▶ _Task details_: Look through the lines below and copy each one that includes "table".

▶ _Collected data entries_:

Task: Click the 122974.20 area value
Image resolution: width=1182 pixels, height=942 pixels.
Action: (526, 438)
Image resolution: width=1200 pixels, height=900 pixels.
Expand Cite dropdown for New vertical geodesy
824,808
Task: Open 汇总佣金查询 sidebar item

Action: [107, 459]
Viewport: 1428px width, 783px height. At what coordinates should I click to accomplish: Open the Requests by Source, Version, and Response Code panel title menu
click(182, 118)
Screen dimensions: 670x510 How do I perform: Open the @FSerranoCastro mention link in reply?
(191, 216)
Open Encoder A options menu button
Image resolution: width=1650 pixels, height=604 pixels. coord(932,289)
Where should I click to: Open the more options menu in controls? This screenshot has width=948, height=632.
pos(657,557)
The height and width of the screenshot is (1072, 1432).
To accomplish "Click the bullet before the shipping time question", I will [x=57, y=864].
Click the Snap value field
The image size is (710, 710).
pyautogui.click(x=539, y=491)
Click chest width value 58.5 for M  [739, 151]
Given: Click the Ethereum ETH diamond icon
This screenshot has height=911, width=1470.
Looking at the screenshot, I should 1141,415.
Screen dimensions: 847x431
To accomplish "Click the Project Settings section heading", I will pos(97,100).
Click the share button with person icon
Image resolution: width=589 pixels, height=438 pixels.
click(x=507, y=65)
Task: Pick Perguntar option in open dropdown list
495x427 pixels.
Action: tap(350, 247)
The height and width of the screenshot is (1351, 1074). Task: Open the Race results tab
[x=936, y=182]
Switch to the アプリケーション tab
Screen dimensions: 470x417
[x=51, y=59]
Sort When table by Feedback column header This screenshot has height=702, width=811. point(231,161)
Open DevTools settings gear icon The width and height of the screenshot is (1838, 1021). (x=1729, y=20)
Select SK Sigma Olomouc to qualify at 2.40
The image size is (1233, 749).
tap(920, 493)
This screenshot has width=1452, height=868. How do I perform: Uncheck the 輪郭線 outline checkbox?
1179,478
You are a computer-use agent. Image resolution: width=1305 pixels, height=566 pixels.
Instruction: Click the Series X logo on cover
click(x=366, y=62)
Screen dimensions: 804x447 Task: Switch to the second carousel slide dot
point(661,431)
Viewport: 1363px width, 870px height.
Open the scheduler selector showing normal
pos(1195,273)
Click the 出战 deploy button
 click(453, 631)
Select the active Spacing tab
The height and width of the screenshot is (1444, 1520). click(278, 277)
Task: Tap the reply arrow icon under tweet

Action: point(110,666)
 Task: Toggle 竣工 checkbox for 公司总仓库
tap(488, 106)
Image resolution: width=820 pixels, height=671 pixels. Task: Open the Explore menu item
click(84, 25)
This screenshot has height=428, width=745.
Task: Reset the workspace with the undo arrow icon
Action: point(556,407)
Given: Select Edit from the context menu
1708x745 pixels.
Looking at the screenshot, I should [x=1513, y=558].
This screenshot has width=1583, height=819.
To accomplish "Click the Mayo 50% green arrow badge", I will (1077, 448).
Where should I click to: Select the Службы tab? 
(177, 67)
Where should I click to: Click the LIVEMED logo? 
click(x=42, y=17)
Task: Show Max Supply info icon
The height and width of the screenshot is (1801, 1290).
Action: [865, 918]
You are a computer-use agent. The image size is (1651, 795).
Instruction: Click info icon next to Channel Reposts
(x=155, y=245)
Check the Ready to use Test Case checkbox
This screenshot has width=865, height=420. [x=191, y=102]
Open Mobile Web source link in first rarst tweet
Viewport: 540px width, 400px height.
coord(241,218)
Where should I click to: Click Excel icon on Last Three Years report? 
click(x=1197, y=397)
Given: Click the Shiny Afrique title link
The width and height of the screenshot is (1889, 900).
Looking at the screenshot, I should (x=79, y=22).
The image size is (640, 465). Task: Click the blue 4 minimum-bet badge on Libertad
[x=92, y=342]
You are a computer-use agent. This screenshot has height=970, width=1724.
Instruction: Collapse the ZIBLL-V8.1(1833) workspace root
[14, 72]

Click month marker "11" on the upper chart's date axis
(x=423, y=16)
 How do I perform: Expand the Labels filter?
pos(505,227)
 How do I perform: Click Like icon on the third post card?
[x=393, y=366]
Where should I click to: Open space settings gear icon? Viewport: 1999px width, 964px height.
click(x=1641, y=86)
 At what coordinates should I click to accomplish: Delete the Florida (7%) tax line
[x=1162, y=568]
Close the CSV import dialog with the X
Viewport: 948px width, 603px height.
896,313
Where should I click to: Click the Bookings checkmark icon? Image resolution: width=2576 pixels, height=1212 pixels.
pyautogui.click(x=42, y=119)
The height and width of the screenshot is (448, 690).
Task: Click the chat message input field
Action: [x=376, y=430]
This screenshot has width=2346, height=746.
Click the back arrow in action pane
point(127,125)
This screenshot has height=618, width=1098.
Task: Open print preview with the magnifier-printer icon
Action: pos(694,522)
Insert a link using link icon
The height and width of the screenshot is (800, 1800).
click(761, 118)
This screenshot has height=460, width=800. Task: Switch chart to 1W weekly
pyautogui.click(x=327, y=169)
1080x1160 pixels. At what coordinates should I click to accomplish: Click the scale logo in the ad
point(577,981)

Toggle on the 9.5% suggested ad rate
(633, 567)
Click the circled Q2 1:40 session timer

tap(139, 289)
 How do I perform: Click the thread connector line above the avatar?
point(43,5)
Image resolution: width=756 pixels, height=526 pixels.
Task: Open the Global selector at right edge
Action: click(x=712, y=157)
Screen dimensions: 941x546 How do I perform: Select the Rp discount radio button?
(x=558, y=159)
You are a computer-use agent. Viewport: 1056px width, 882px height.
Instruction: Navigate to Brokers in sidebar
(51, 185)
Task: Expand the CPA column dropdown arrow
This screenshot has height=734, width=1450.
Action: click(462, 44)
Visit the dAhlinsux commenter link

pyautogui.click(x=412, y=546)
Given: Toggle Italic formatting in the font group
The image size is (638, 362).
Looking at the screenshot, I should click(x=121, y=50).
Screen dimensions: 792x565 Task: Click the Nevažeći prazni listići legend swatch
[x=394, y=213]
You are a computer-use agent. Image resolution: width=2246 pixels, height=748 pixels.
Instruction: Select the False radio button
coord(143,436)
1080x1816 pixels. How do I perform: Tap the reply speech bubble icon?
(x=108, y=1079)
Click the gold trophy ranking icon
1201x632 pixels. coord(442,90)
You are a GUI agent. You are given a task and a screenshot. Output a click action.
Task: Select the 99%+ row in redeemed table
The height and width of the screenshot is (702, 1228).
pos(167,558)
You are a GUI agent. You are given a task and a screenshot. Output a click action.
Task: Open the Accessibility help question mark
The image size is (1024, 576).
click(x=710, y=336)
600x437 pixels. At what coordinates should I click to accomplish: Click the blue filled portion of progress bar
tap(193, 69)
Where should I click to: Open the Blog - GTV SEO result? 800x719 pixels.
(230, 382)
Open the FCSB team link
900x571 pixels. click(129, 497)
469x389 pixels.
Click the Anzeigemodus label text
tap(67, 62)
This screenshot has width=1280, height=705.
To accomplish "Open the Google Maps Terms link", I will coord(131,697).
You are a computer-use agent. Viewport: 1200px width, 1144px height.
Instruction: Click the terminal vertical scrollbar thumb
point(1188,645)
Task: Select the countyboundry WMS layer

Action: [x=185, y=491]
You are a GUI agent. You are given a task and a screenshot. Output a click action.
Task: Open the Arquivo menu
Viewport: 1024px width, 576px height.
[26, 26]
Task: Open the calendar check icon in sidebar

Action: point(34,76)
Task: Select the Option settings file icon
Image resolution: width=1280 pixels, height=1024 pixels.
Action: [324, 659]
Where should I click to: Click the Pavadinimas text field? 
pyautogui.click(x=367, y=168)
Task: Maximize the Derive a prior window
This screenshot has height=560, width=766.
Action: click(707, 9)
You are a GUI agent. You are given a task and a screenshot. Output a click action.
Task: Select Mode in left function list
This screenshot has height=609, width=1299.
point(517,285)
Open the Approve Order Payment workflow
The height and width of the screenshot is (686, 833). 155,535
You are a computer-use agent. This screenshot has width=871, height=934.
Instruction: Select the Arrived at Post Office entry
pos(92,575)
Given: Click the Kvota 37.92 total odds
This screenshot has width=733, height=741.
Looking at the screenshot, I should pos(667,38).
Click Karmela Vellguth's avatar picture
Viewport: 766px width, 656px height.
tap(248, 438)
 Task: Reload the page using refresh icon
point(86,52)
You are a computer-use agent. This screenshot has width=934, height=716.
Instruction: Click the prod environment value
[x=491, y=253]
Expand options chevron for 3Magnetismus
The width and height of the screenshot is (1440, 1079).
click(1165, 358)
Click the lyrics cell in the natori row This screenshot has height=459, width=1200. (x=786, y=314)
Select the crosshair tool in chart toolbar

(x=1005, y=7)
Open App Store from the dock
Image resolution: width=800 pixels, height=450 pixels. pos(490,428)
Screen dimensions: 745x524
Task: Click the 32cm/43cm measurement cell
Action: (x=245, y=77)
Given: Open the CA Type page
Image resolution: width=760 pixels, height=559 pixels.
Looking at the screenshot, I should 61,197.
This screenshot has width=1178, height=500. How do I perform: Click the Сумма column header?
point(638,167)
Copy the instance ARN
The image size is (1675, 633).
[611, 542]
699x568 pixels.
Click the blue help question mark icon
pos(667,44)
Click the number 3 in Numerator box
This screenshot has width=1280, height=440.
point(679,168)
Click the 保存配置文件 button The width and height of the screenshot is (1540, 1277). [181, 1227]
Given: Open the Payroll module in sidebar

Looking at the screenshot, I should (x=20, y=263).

▶ _Response_:
Sort When table by Feedback column header This screenshot has height=702, width=811. point(231,161)
Task: Select the 99%+ row in redeemed table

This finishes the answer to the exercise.